この著書によると、著者は50か国以上旅行されたそうです。複数回訪れた国もあるとのこと。イースター島、マチュピチュなど交通が不便な地域にも訪問されています。
本書は単なる観光やバカンスの旅行記ではありません。その国・地域で見聞したことと、歴史や地理の知識を交えて考察されまとめ上げられています。
僕はかつて、シンガポール、イギリス統治時代の香港、ハワイの3か所を訪れましたが、経験談と言えるほどのものはほとんどありません。
著者の勇気、好奇心、行動力、コミュニケーション力、観察力、着眼力、洞察力に圧倒されています。
ある国で訪れたレストランで、仲間の一人が紅茶をオーダーしました。運ばれてきたのは、「白湯が入ったカップ」と「皿に乗せられたリプトンのティーバッグ」でした。著者は、サービスが悪いと怒ったり思考停止したりしません。その国ではリプトンのティーバッグが高級な舶来品であり、紙袋のまま提供することが、レストランにとって「最高のおもてなし」なのだと、突き止めました。
「もし海外に行けるなら、ルーブルを見たい」という夢を僕は持っていますが、国内の美術館ですらほとんど行ったことがありません。
著者は世界中の有名な美術館や博物館を見学されています。ウィーン美術史美術館ではハプスブルク家という王家の財宝が展示され、ルーブル美術館ではパリに集まった芸術家たちが残した作品が展示され、大英博物館では世界各地から持ち帰った古代遺跡の発掘品が展示されています。こうした展示物の特徴のほか、年代別、地域別などといった展示方法についても著者は観察されています。
メトロポリタン美術館などアメリカにも有名な美術館があります。ヨーロッパのような歴史がないアメリカでは、大富豪が大金を払って収集したコレクションが展示されているのだと言及されています。僕は、有名な美術館や博物館の成り立ちについてなるほどと納得してしまいました。
僕が初めて飛行機に乗ったのは、シンガポールへの旅でした。
シンガポールの一人当たりGDPは、今やアメリカをも上回っています。またシンガポール航空は、他国の航空会社にサービス面で負けていません。
なぜシンガポールはがんばるのでしょうか。、それは日本の一つの県より狭い国土の都市国家として存続していくためなのです。航空会社を例にとると、他国はドル箱の国内路線を持っていますが、シンガポールは国際線しかありません。国際線で儲けないと、生き残れないのです。

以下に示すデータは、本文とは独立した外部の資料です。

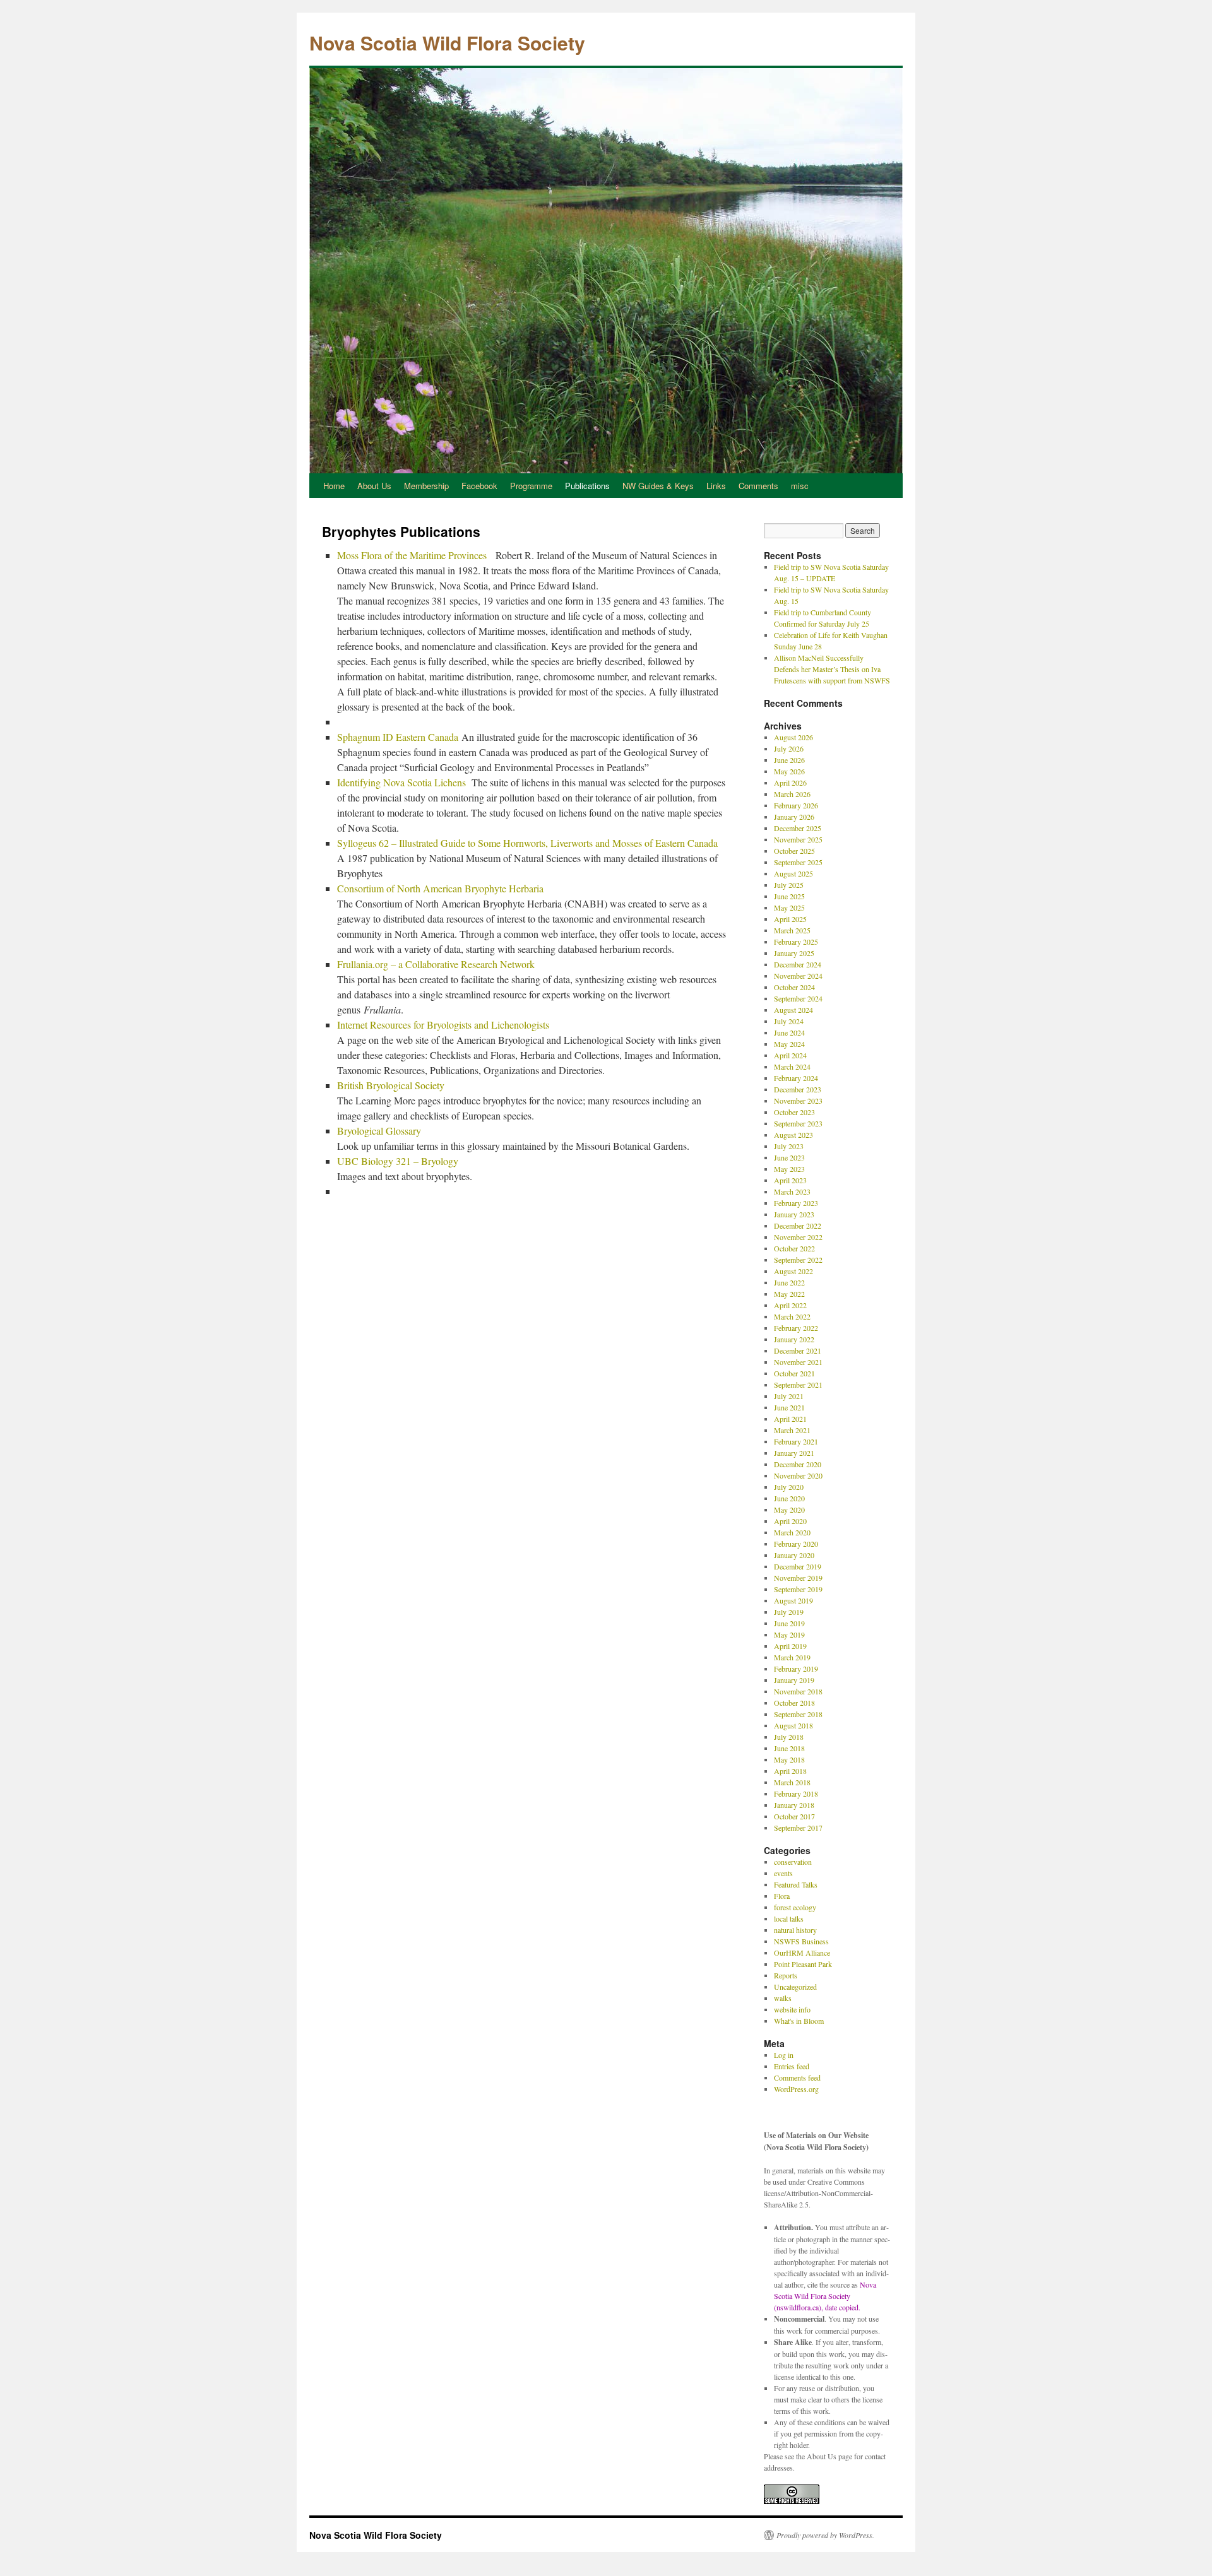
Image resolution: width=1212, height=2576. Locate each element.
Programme (531, 486)
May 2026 (789, 771)
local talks (789, 1918)
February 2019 (796, 1668)
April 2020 (790, 1521)
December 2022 (797, 1225)
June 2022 (789, 1282)
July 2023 (789, 1146)
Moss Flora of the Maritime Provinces (413, 555)
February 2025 (796, 941)
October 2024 (794, 987)
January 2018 (794, 1805)
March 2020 (792, 1532)
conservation (793, 1862)
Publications (587, 486)
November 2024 (798, 976)
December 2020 (797, 1464)
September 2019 (798, 1589)
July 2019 (789, 1612)
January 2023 (794, 1214)
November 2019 (798, 1578)
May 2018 (789, 1759)
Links (716, 486)
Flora (782, 1896)
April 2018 (790, 1771)
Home (334, 486)
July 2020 (789, 1487)
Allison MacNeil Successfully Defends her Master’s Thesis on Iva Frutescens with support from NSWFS (832, 669)
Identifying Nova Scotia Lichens (402, 782)
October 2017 (794, 1816)
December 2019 (797, 1566)
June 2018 (789, 1748)
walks (783, 1998)
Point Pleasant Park (803, 1964)
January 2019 (794, 1680)
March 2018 (792, 1782)
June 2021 (789, 1407)
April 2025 (790, 919)
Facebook (479, 486)
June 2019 (789, 1623)
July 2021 (789, 1396)
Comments (758, 486)
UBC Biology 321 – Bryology (397, 1160)
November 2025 (798, 839)
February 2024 (796, 1078)
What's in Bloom (799, 2021)
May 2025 (789, 907)
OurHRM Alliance (802, 1952)
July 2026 (789, 748)
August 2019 (793, 1600)
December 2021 (797, 1350)
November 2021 (798, 1362)
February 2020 (796, 1544)
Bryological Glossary (379, 1130)
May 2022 (789, 1294)
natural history (795, 1930)
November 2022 (798, 1237)
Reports (785, 1975)
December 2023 (797, 1089)
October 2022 (794, 1248)
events (783, 1873)
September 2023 (798, 1123)
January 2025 (794, 953)
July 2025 (789, 885)
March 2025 (792, 930)
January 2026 (794, 817)
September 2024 (798, 998)
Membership (426, 486)
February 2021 (796, 1441)
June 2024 (789, 1032)
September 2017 (798, 1828)
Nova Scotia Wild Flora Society (447, 42)
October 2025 (794, 851)
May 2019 (789, 1634)
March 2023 (792, 1191)
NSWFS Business (801, 1941)
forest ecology (795, 1907)
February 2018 (796, 1793)
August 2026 (793, 737)
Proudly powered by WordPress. (825, 2535)
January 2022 (794, 1339)
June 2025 (789, 896)
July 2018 (789, 1737)
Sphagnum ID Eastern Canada (397, 736)
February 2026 (796, 805)
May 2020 (789, 1509)
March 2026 (792, 794)
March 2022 (792, 1316)
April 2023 (790, 1180)
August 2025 (793, 873)
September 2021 (798, 1385)
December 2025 (797, 828)
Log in (783, 2055)
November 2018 (798, 1691)
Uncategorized (795, 1987)
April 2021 (790, 1419)
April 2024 (790, 1055)
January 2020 (794, 1555)
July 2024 (789, 1021)
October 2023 (794, 1112)
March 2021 (792, 1430)
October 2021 (794, 1373)
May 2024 (789, 1044)
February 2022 (796, 1328)
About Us (374, 486)
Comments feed (797, 2077)
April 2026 (790, 782)
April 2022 (790, 1305)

僕がシンガポールを訪れた時、現地では「ルック・イースト」(日本を見習え)でしたが、現在の日本では「ルック・ウエスト」(シンガポールを見習え)と言うべきではないでしょうか。
あまり海外旅行や美術館巡りをしたことのない僕にとって、この著書を拝読したおかげで海外の貴重な体験情報や知識を得られました。世界中を知的に駆け巡った感じです。